Stil und Zeitpunkt der Aufkündigung der Jamaika-Koalition im Saarland empfinde man als bewusst gegen die Liberalen gerichtet, sagt FDP-Generalsekretär Patrick Döring. Die saarländische CDU-Ministerpräsidentin Kramp-Karrenbauer sei mit dem Managing der Koalition heillos überfordert gewesen.

Patrick Döring im Gespräch mit Jürgen Liminski | 09.01.2012
    Jürgen Liminski: Mitten in die Rede des FDP-Parteivorsitzenden Philipp Rösler auf dem Dreikönigstreffen der Partei in Stuttgart knallte die Nachricht, dass die FDP aus der Jamaika-Koalition im Saarland rausgeschmissen worden und diese Koalition also geplatzt ist. War das Zufall? Ein paar Tage zuvor brachte der Deutschlandtrend die nüchterne Erkenntnis, dass die FDP sich im Keller des Umfragetiefs offenbar fest eingerichtet hat. Wie kann sie da rauskommen? Und ein paar Wochen zuvor war ihr auch noch der Generalsekretär abhanden gekommen. Hat der neue ein Programm? – Zu diesen und anderen Fragen begrüße ich jetzt den neuen Generalsekretär, Patrick Döring. Guten Morgen, Herr Döring.

    Patrick Döring: Schönen guten Morgen, Herr Liminski.

    Liminski: Herr Döring, wie fühlt man sich als General von zwei Prozent?

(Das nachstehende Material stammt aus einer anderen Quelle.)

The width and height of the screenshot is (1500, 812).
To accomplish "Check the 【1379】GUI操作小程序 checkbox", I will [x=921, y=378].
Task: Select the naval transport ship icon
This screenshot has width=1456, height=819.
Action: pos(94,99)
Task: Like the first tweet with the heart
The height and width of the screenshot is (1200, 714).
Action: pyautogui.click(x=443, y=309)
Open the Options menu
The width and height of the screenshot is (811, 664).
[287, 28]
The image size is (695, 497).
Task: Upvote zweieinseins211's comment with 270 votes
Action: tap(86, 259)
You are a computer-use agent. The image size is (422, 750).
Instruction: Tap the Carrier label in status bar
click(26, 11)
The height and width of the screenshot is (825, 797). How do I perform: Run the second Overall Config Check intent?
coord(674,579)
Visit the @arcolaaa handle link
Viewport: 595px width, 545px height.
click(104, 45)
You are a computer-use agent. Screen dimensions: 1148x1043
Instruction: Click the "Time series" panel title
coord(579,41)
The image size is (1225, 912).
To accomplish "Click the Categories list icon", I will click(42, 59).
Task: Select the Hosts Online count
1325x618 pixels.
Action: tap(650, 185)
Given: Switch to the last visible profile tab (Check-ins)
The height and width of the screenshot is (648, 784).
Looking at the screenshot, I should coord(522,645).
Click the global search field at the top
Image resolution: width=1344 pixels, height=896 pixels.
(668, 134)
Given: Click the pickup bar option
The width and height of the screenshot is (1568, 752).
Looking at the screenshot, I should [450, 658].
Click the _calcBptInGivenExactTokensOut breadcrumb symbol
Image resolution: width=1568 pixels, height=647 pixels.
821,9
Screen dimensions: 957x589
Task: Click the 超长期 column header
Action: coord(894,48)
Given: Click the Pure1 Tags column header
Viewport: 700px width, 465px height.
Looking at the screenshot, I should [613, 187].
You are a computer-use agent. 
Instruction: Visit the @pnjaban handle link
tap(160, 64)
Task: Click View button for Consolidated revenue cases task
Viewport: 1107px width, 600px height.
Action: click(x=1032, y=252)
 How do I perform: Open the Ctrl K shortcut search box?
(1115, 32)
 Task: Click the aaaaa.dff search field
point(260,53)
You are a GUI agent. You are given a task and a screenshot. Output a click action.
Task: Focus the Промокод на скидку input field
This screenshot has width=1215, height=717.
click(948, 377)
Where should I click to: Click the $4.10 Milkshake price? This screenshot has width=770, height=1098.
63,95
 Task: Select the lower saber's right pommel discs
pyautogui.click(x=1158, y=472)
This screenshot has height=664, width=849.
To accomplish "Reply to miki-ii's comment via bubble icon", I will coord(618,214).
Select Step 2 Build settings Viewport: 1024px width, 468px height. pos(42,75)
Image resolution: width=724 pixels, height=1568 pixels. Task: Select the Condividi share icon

    Döring: Nun, die Lage für die FDP ist nicht leicht, aber ich denke, dass wir in Stuttgart mit der Kundgebung, mit der sehr strategischen, nach vorne gerichteten Rede von Philipp Rösler eine gute Grundlage haben, dass wir im Laufe des Jahres auch die Werte für die FDP verbessern können. Jetzt gilt es, hart und geschlossen und auch entschlossen für die liberale Haltung in 2012 zu arbeiten.

    Liminski: Das klingt mit Verlaub etwas nach Parolen. Die Partei braucht offensichtlich aber keine Parolen, sondern Themen, die sie besetzt, und als Generalsekretär ist das auch Ihr Job. Welche Themen sollen das sein?

    Döring: Wir haben uns fest vorgenommen, drei wesentliche Themen in diesem Jahr in den Mittelpunkt unserer Arbeit zu stellen. Das ist erstens das Thema Wachstum, qualitatives und quantitatives Wachstum in Deutschland, als Grundlage für Chancen für alle, für Wohlstand, aber auch als Grundlage dafür, dass wir dem Ziel, Deutschland mittelfristig unabhängig zu machen von Staatsverschuldung und gar unsere Staatsverschuldung abzubauen, so wie Philipp Rösler das skizziert hat, ein Stück weit näher kommen. Wir sind die einzige Partei, die Wachstum und Fortschritt eben nicht skeptisch sehen, sondern alles dafür tun, dass Deutschlands Wirtschaft weiter wächst, weil das das Beste ist für die Menschen im Land.
    Der zweite Punkt ist, dass wir alles dafür tun wollen, dass wir den Konsolidierungskurs schneller hinbekommen, um auf Staatsschulden zu verzichten. Das ist erst mal der Verzicht auf die Neuverschuldung, aber auch bei der Erarbeitung unseres Grundsatzprogrammes, das wir ja Ende April verabschieden wollen, werden wir dann auch uns auseinandersetzen mit der Vision eines schuldenfreien Staates. Das ist eine Generationenaufgabe, aber ich halte es für vernünftig, nach den Erfahrungen der Euro-Krise, dass wir uns auch diesem wichtigen Anliegen stellen.
    Und der dritte Punkt bleibt: Welche Chancen, welche Möglichkeiten hat man in der Sozialen Marktwirtschaft für jedermann, aus jeder beruflichen und Bildungssituation auch ein Stück weit weiter zu kommen, hier eine offene, eine lebendige Gesellschaft zu haben. – Das sind die drei Themen, mit denen wir in diesem Jahr sozusagen unser politisches Handeln flankieren, die wir bearbeiten. Das Grundsatzprogramm und der Prozess dahin ist ein wesentlicher Teil, der die Partei selbst beschäftigen wird, jedenfalls im ersten Halbjahr dieses Jahres.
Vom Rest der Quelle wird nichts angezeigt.